ARGUS: Agentic GPU Optimization Guided by Data-Flow Invariants

LLM-based coding agents can generate functionally correct GPU kernels, yet their performance remains far below hand-optimized libraries on critical computations such as matrix multiplication, attention, and Mixture-of-Experts (MoE). Peak GPU performance requires coordinated reasoning over tightly coupled optimizations, including tiling, shared-memory staging, software pipelining, and instruction scheduling, while existing agents rely on sparse pass/fail feedback, leaving them unable to diagnose global constraint violations. We present Argus, an agentic framework that addresses this through data-flow invariants: compile-time specifications encoding how data must be choreographed throughout kernel execution. Argus introduces a tile-based, Pythonic DSL exposing hardware instructions and compiler policies while hiding low-level representations. The DSL provides tag functions to propagate symbolic annotations through data and control flow, and tag assertions to enforce relational constraints at use sites. When violations occur, the compiler returns concrete counterexamples identifying the thread, data element, and program point, enabling dense, structured feedback for targeted fixes. Invariants are verified at compile time via abstract interpretation over a layout algebra and SMT solving, with zero runtime overhead. An in-context reinforcement learning planner learns to select optimizations and synthesize effective invariants, supported by a curated knowledge base of GPU optimization techniques. We evaluate Argus on the AMD MI300X GPU across GEMM, flash attention, and MoE kernels accounting for over 90% of GPU time in LLM inference. Generated kernels achieve 99-104% of state-of-the-art hand-optimized assembly throughput and are 2-1543x faster than existing agentic systems. Argus further generalizes to 200 KernelBench tasks, solving 100% of Level 1 and 90% of Level 2 problems.

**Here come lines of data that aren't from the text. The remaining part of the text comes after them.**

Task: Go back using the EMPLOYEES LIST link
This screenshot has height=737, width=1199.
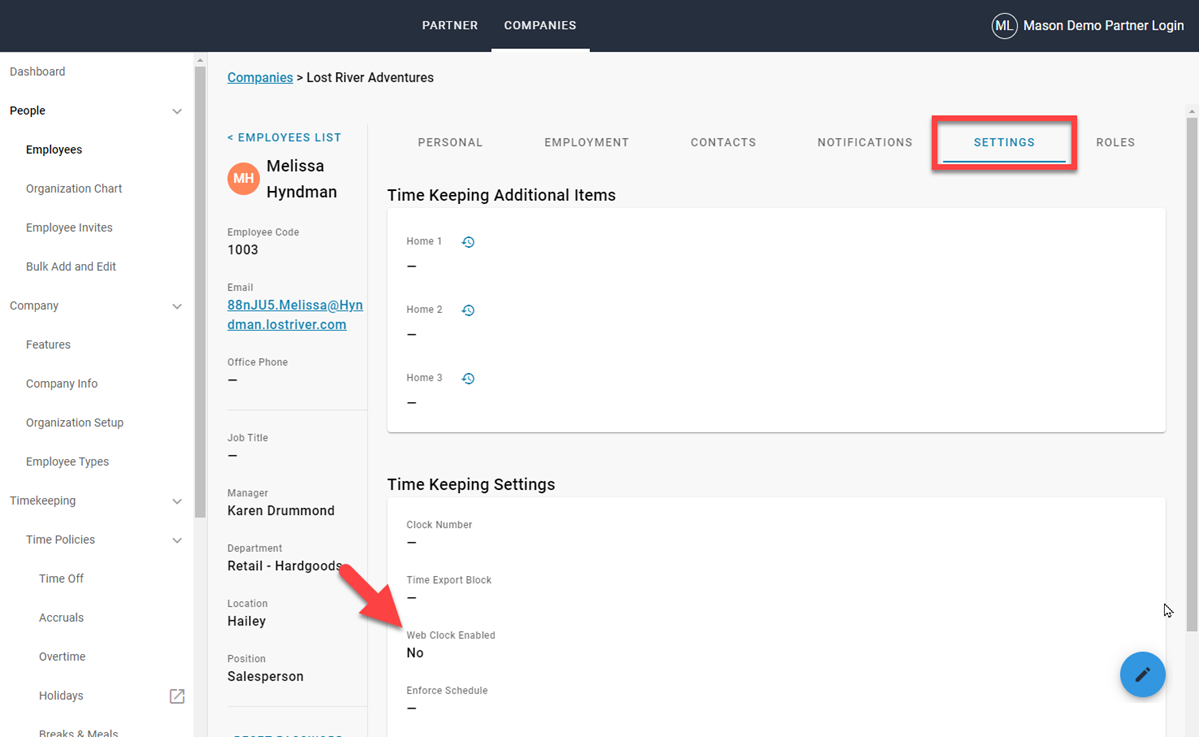Action: point(283,137)
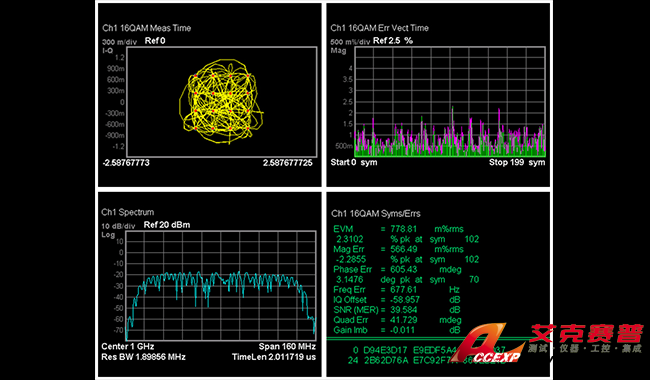This screenshot has height=380, width=650.
Task: Click the 500 m%/div scale label
Action: pyautogui.click(x=350, y=42)
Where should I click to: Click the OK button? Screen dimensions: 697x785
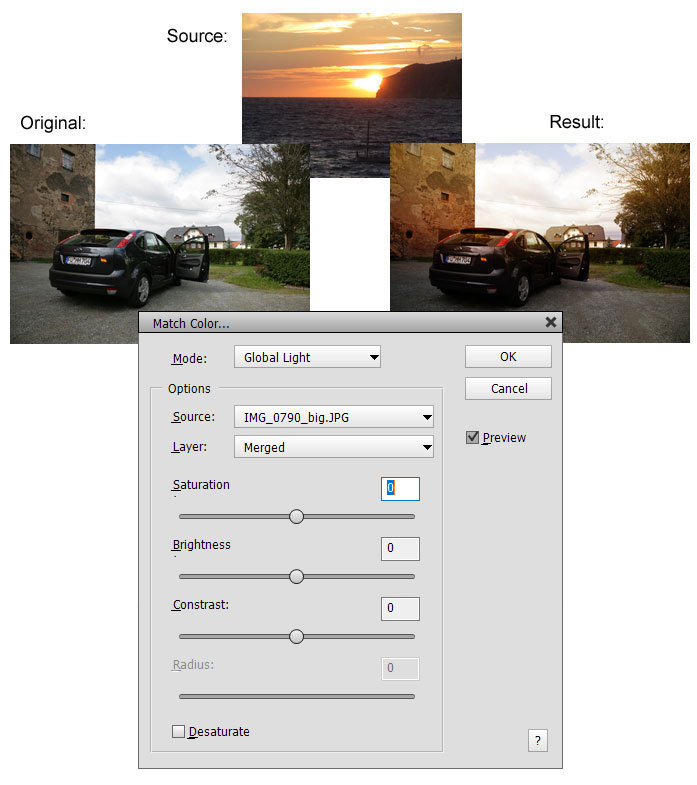tap(508, 357)
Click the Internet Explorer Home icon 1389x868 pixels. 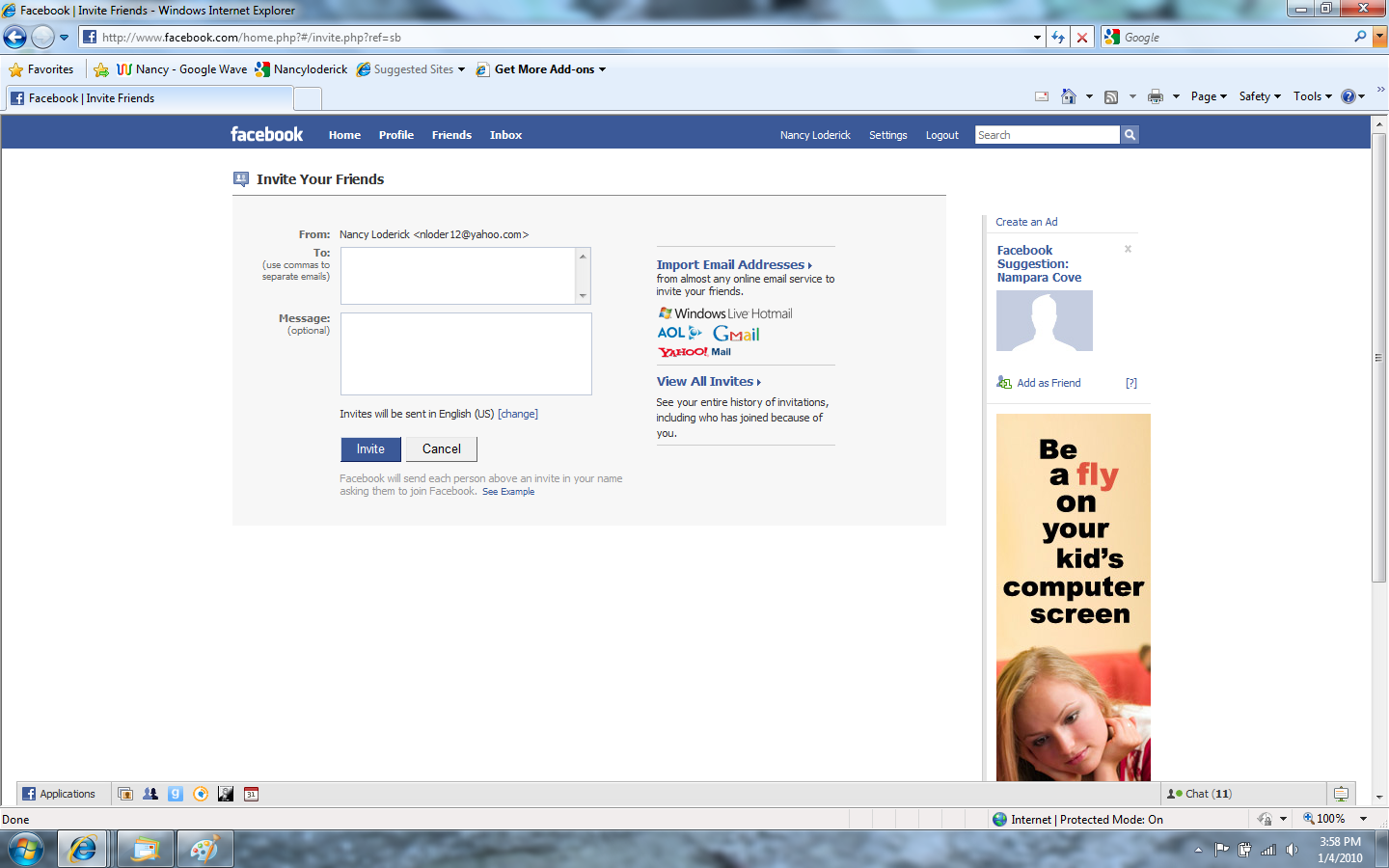[x=1068, y=96]
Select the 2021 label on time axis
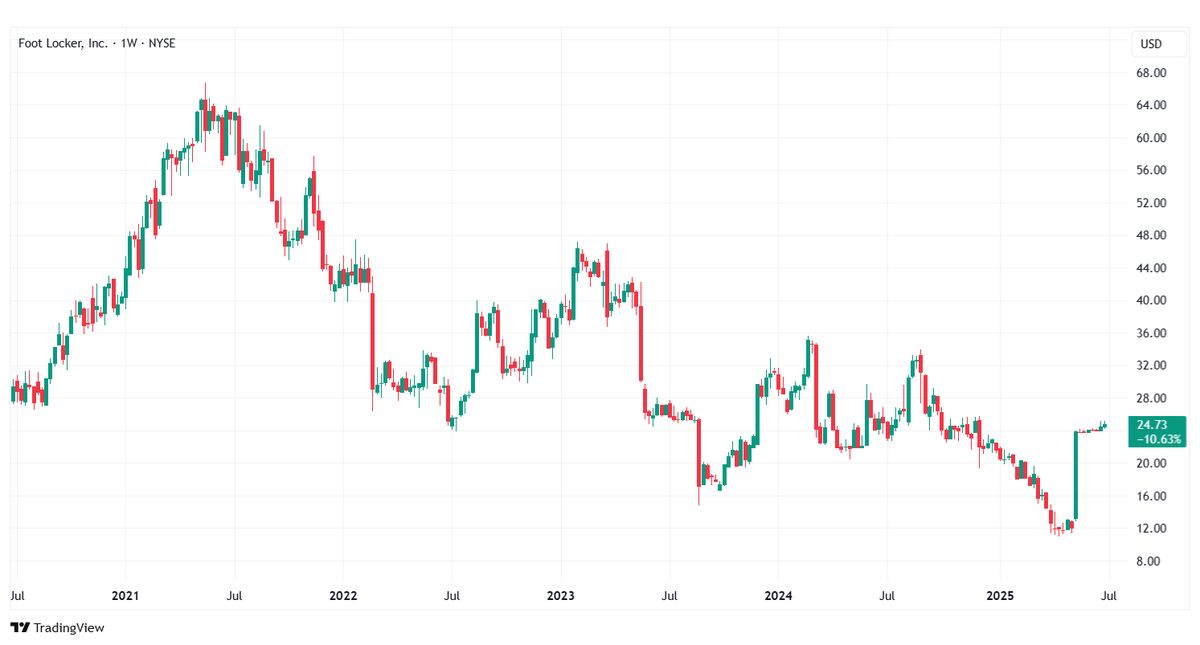This screenshot has height=645, width=1200. pos(125,595)
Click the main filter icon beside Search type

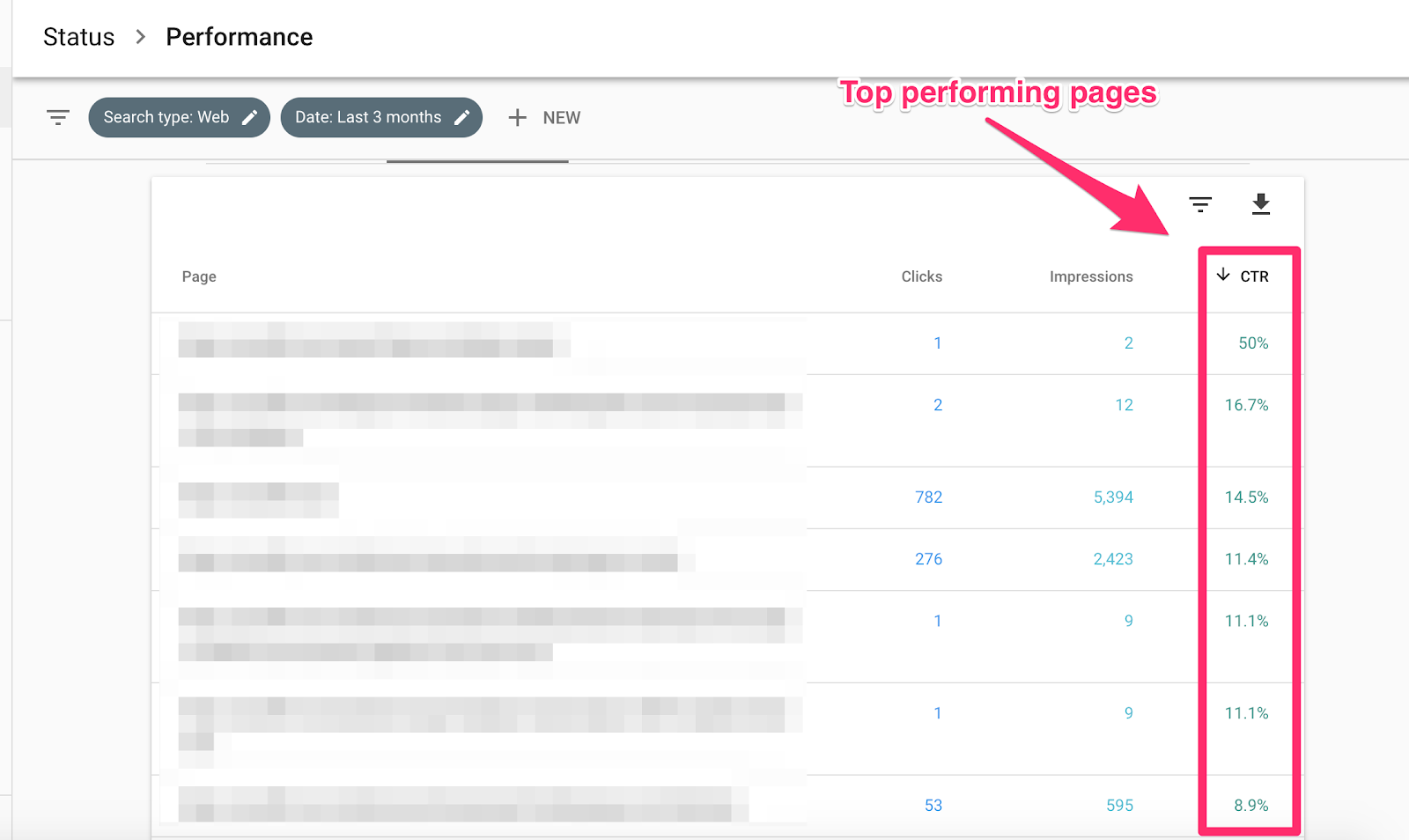coord(58,117)
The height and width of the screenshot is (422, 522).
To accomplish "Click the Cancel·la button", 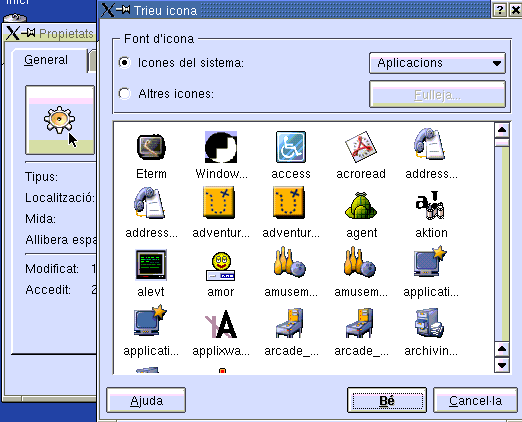I will [475, 400].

翻译：基于大语言模型的编程智能体能够生成功能正确的GPU内核，但其在矩阵乘法、注意力机制、混合专家（MoE）等关键计算任务上的性能仍远低于手工优化库。实现GPU峰值性能需要对包括分块、共享内存暂存、软件流水线和指令调度在内的紧密耦合优化进行协同推理，而现有智能体依赖稀疏的通过/失败反馈，无法诊断全局约束冲突。我们提出Argus框架，通过数据流不变量解决这一问题：即在编译时规范中编码数据在内核执行过程中的编排方式。Argus引入基于分块的类Python领域特定语言（DSL），暴露硬件指令和编译器策略，同时隐藏底层表示。该DSL提供标签函数以在数据流和控制流中传播符号注释，以及标签断言以在使用点强制实施关系约束。当违反约束时，编译器返回具体反例，标识出线程、数据元素和程序点，从而提供密集的结构化反馈以实现针对性修复。不变量通过基于布局代数的抽象解释和可满足性模理论（SMT）求解在编译时验证，且零运行时开销。上下文强化学习规划器通过精选的GPU优化技术知识库支持，学习选取优化策略并合成有效不变量。我们在AMD MI300X GPU上对通用矩阵乘法（GEMM）、Flash注意力机制和混合专家（MoE）内核进行评测，这些内核占据大语言模型推理中超过90%的GPU时间。生成的内核达到最先进手工汇编吞吐量的99-104%，且比现有智能体系统快2-1543倍。Argus进一步泛化至200个KernelBench任务，解决了100%的Level 1问题和90%的Level 2问题。